The British Lung Foundation (BLF) developed an online survey tool, the ‘BLF Breath Test’, that members of the public could use to assess their breathing and possible contributing factors. Based on individual responses, subjects were given tailored advice. Survey responses provide an opportunity to analyse the relationship between breathlessness, common sociobehavioural risk factors and experience of healthcare.

Study design

The online BLF Breath Test was developed through an extensive stakeholder-reviewed process ( and included 10 questions about demographics, physical activity, smoking history and Medical Research Council (MRC) Breathlessness Scale (online supplementary table E1). Advertising, including via social media, was used to invite members of the public to complete the test (January 2016–April 2018). Based on individual responses, tailored advice was given (eg, lifestyle changes, smoking cessation, weight reduction, or visiting their general practitioner) (online supplementary table E2). They were also asked whether they agreed to be contacted for a follow-up survey to assess the impact of taking the test. If so, a follow-up survey was sent by email roughly 1 year after the initial test (online supplementary table E3). To enhance accuracy, only those who said they recalled taking the Breath Test were allowed to continue with the survey; however, the numbers were too low to be presented, and details are provided in the online supplementary file.

Supplemental material

Statistical analysis

Data were analysed using SPSS V.24. Descriptive statistics were used to present the demographic data. Comparisons of proportions were done using χ2 test. Statistical significance was set at p<0.05.
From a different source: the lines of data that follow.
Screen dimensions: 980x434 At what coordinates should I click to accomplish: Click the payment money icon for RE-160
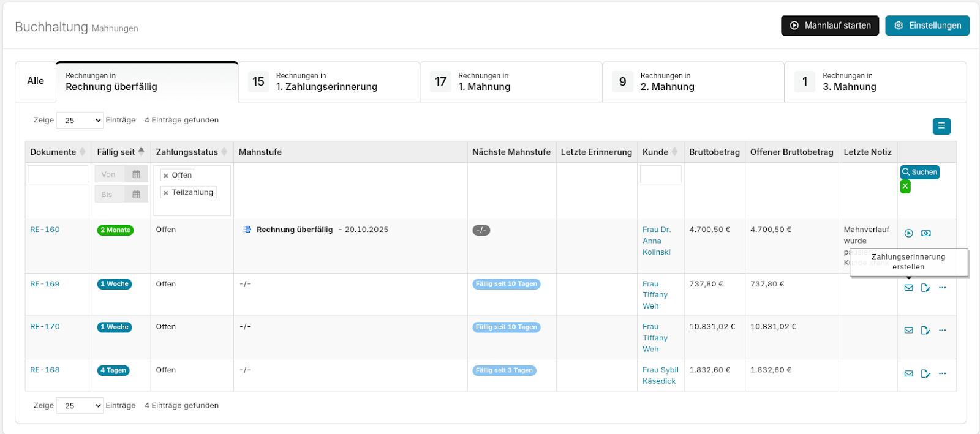point(925,233)
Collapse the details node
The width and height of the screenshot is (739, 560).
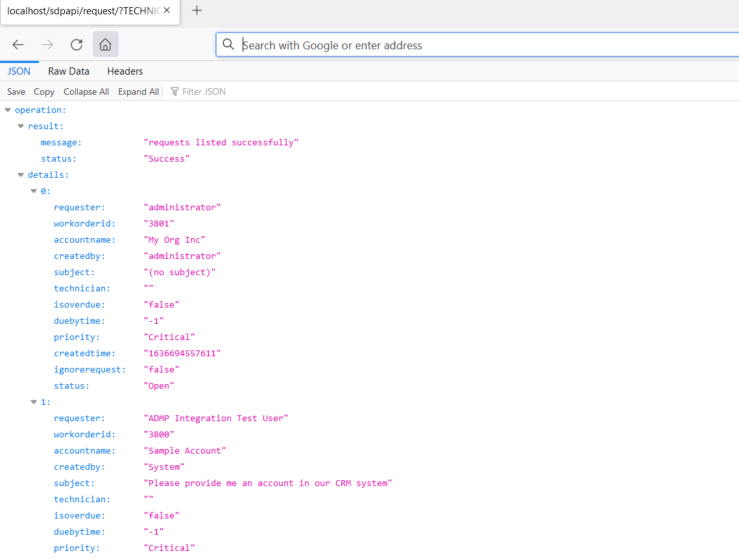point(21,175)
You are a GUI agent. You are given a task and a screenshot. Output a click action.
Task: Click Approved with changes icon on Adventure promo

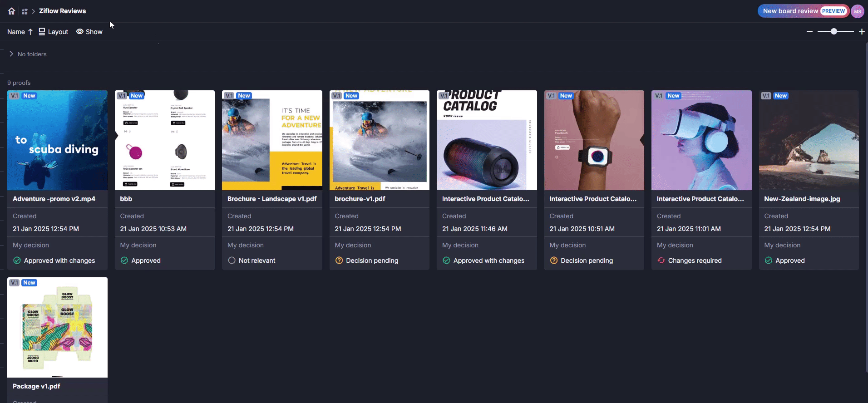[17, 260]
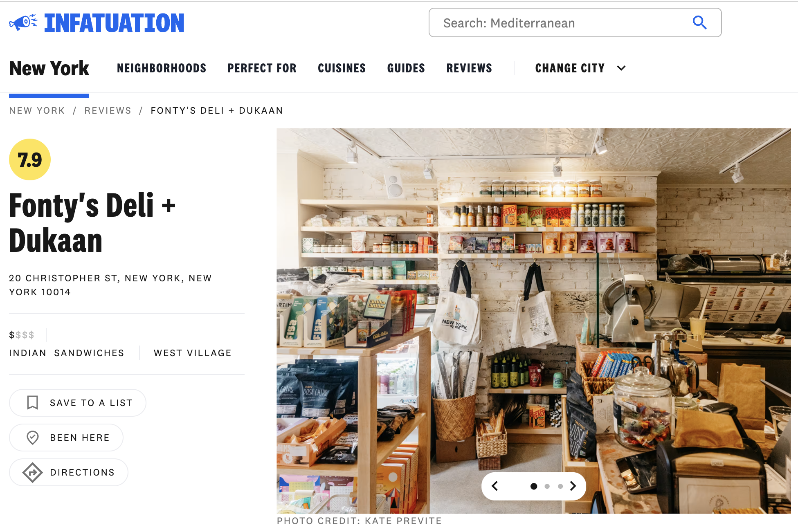The height and width of the screenshot is (532, 798).
Task: Select the first carousel dot
Action: pos(534,486)
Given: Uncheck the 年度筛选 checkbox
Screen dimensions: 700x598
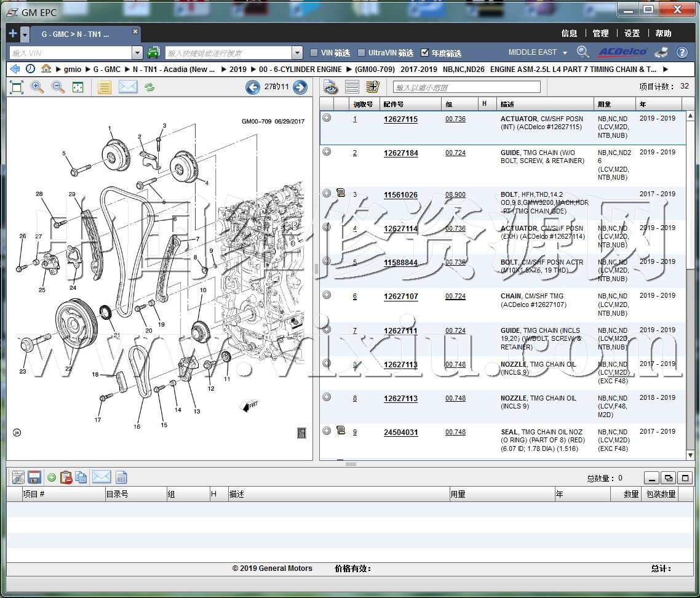Looking at the screenshot, I should pyautogui.click(x=425, y=53).
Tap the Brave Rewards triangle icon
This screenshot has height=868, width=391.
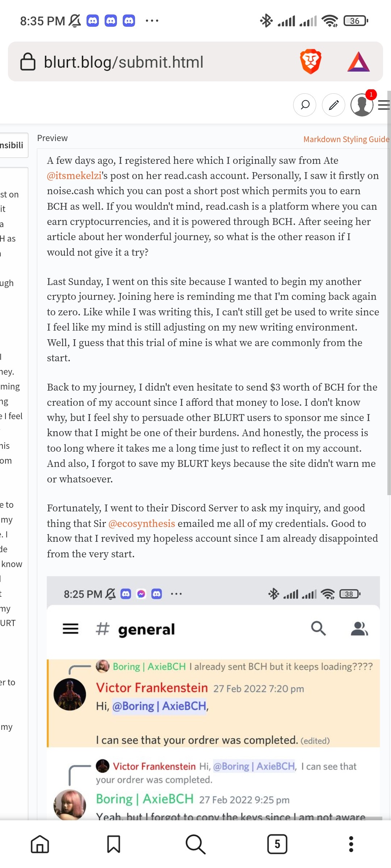point(358,61)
Limiting breathlessness was defined as a score of ≥3 out of 5 on the MRC scale, and ‘non-breathless’ as a score of 1 or 2.5 Physical inactivity was defined as doing less than 20 min of daily physical activity.


There were 365 043 responses entered, and 356 799 were included in the current analysis after excluding missing or wrong data (figure 1, online supplementary file). Of the total sample, 71% were aged ≥50 years, 18% current smokers, 68% had body mass index (BMI) ≥25 kg/m2 and 35% were physically inactive (table 1, online supplementary figure E1–E4).

Figure 1

Flow chart of responses to the British Lung Foundation online Breath Test. Note that ’unmet needs’ among people suffering from limiting breathlessness (MRC breathlessness score ≥3 out of 5) represent (1) those who did not seek medical advice despite their having significant symptoms, and (2) those who had sought medical advice but still lacked sufficient knowledge about their symptoms or felt that the advice they received had not helped their breathlessness. BMI, body mass index; MRC, Medical Research Council.

Table 1

Subject characteristics: BLF online Breath Test (n=356 799)
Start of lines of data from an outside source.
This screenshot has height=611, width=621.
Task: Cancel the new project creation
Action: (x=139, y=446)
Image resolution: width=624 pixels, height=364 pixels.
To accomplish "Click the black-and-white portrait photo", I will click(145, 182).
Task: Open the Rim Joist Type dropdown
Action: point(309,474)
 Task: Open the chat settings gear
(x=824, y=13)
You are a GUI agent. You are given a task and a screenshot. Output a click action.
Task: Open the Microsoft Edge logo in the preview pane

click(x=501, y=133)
Twenty per cent (n=71 634) of the whole sample reported limiting breathlessness, and of these 85% (n=61 196) said that they worried about getting out of breath, but of these 29% (n=17 747) had not sought medical advice. Among those who had sought medical advice (n=43 449), 58% (n=25 200) reported that this had not helped with their breathlessness (figure 1).
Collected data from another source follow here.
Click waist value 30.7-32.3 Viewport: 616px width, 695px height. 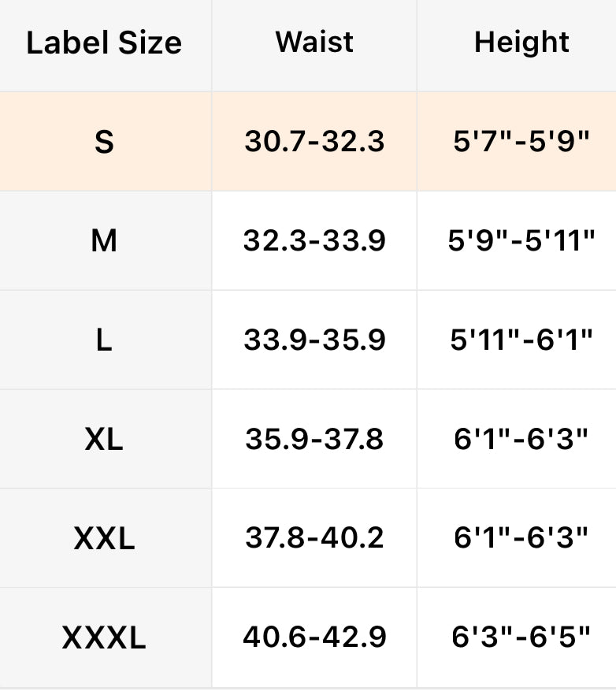[314, 142]
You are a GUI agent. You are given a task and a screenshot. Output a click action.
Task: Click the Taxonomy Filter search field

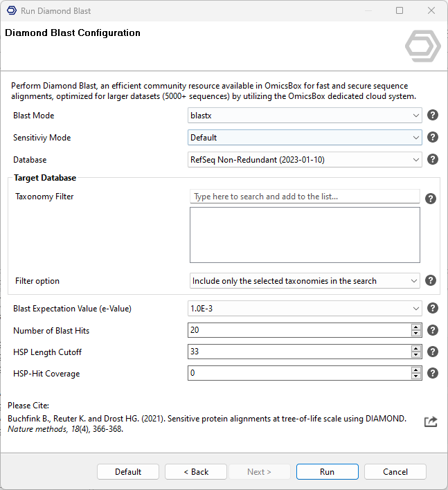click(x=305, y=197)
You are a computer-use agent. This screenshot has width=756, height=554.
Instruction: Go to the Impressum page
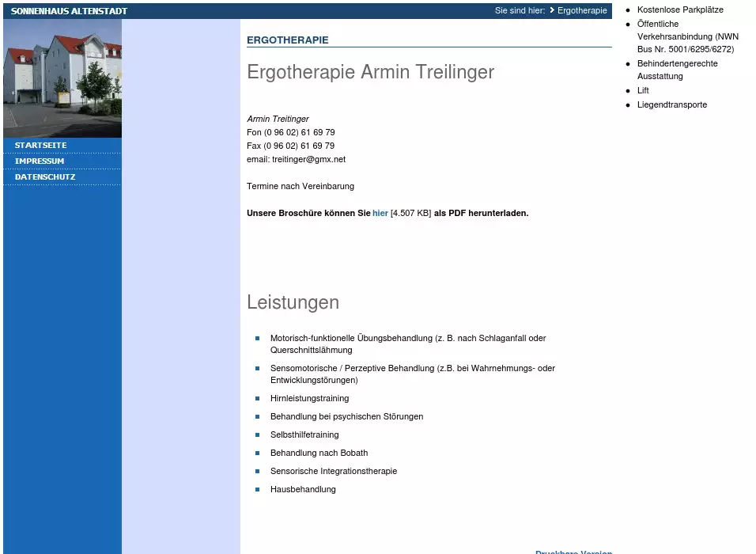pyautogui.click(x=40, y=161)
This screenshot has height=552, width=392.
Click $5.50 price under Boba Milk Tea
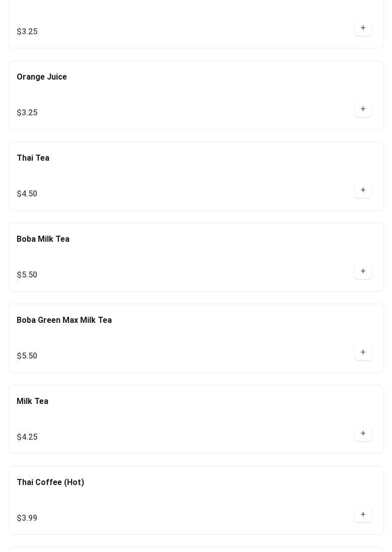pyautogui.click(x=27, y=275)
Compared with non-breathless people, those with limiting breathlessness were more likely to be >60 years (mean percentage difference [95% CI] 17.7 [17.3 to 18.1]), current smokers (2.6 [2.2 to 2.9]) and physically inactive (21.7 [21.3 to 22.1]) (all p<0.0001) (figure 2). In addition, those with limiting breathlessness had a higher BMI compared with non-breathless people (31.2±7.6 vs 27.8±5.7 kg/m2 [mean±SD], p<0.0001).

Figure 2

Comparison of proportions of being older (>60 years), current smoker and physically inactive between people with limiting breathlessness (MRC breathlessness score ≥3 out of 5, n=71 634) and those who were non-breathless (MRC breathlessness score of 1 or 2, n=258 165). Values are percentage of subjects within each group. *P<0.05, people with limiting breathlessness versus non-breathless individuals. Physically inactive: those who reported not doing at least 20 min of daily activities. MRC, Medical Research Council.

Follow-up survey response rate was low (8%), so results are presented online only for information (online supplementary figures E5–E9, table E4).


The principal finding of this large survey is that there is substantial unmet need related to breathlessness, with individuals who have limiting breathlessness not seeking healthcare, and furthermore a substantial number who had done so reporting that they had not found it effective.

The study confirms the importance of established factors reported to be associated with breathlessness, including obesity, physical inactivity, smoking and ageing.6 7

While 20% of our sample reported breathlessness, this is higher than a previous population survey results that reported a prevalence of 8.9% in a smaller sample (n=5480).8 As previously described in epidemiological studies,1 about 60% of those presenting with limiting breathlessness (MRC dyspnoea score of 3–5) in our sample were aged ≥60 years.

Significance of the findings

Although the majority (85%) of subjects with limiting breathlessness said that they worried about getting out of breath, 29% of those had not sought medical advice regarding the symptom. Moreover, more than half of those who sought medical advice said that the advice received had often not helped with their breathlessness (figure 1). This collectively represents a considerable unmet need around breathlessness. This consists of both ‘unexpressed demand’ (ie, people who have healthcare needs but who are not aware of them, or who choose not to seek healthcare) and ‘expressed demand that is sub-optimally met’. These results should provide a prompt to examine the problems with accessing healthcare services and to improve public awareness about breathlessness as a symptom that requires explanation.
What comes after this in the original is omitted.